Collected data entries:
++++++++++

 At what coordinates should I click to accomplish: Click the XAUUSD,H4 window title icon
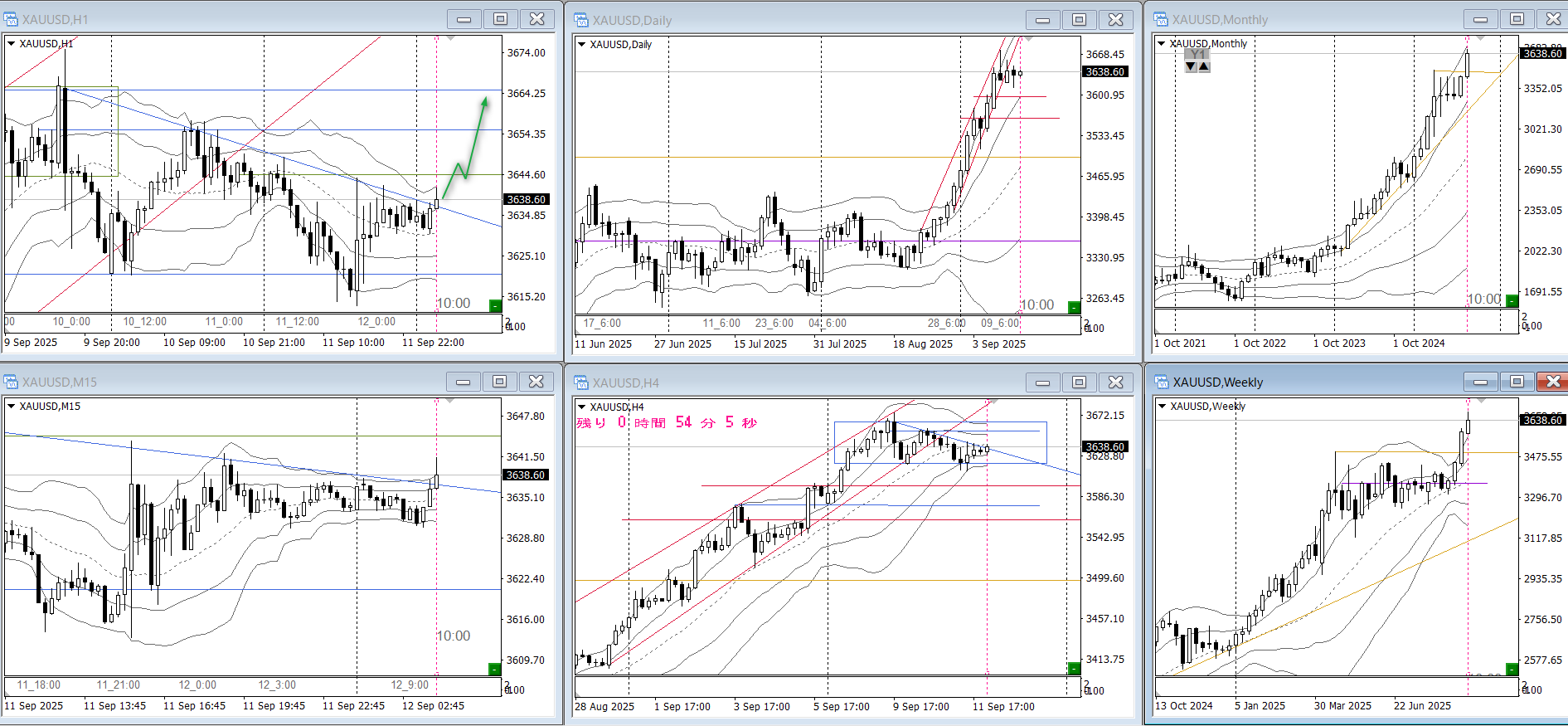coord(581,382)
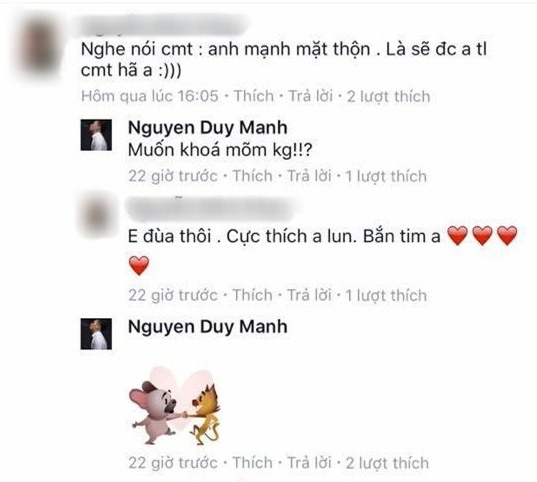Open Nguyen Duy Manh's profile name in the first reply
Viewport: 537px width, 482px height.
click(208, 128)
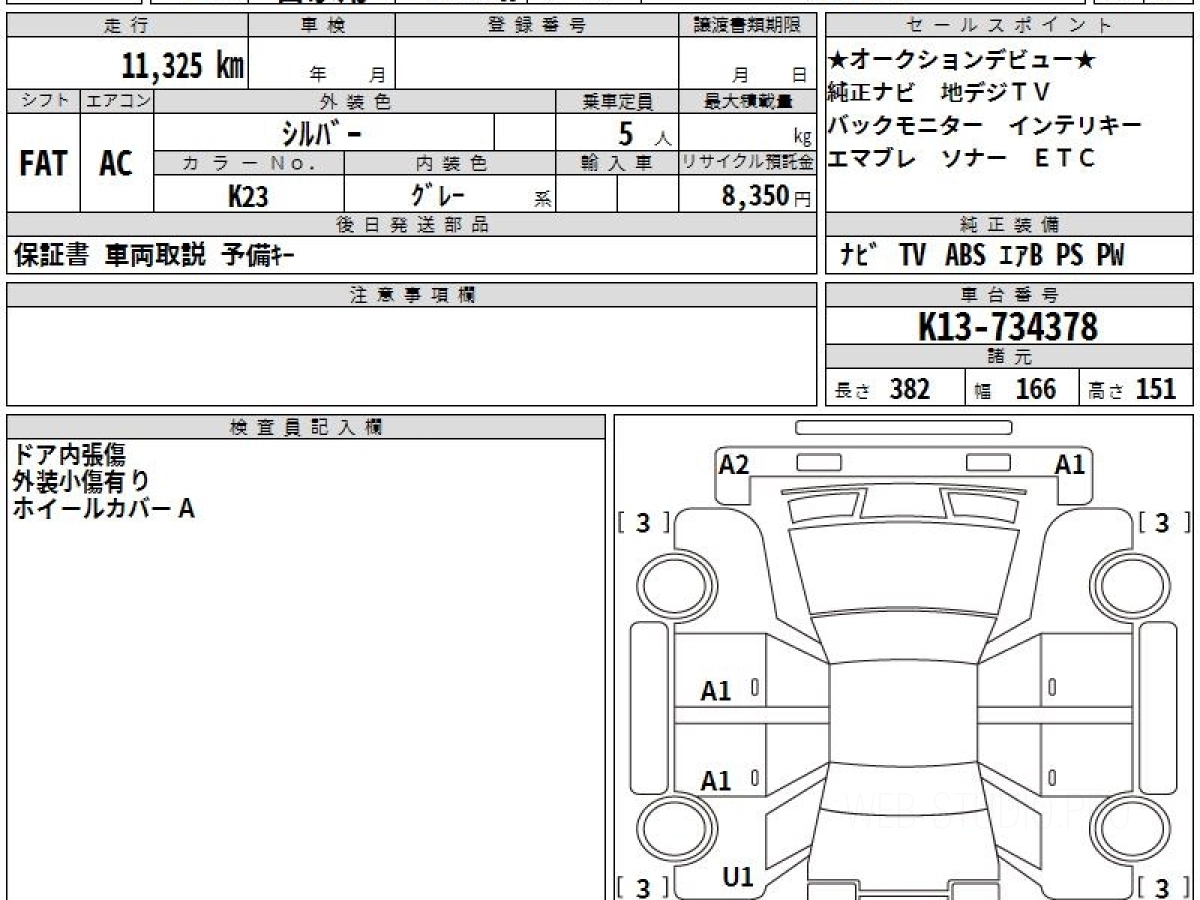Click the [3] rating beside upper-right tire
The height and width of the screenshot is (900, 1200).
pos(1161,523)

++++++++++

_Work order_
Copy out all the data above exactly, pictures excluded.

_Problem solution_
 At what coordinates should I click to accomplish: Click the XAUUSD,H4 window title icon
coord(581,382)
Open Nguyen Duy Manh's profile name in the first reply
Viewport: 537px width, 482px height.
click(208, 128)
Click the [3] rating beside upper-right tire
The height and width of the screenshot is (900, 1200).
pos(1161,523)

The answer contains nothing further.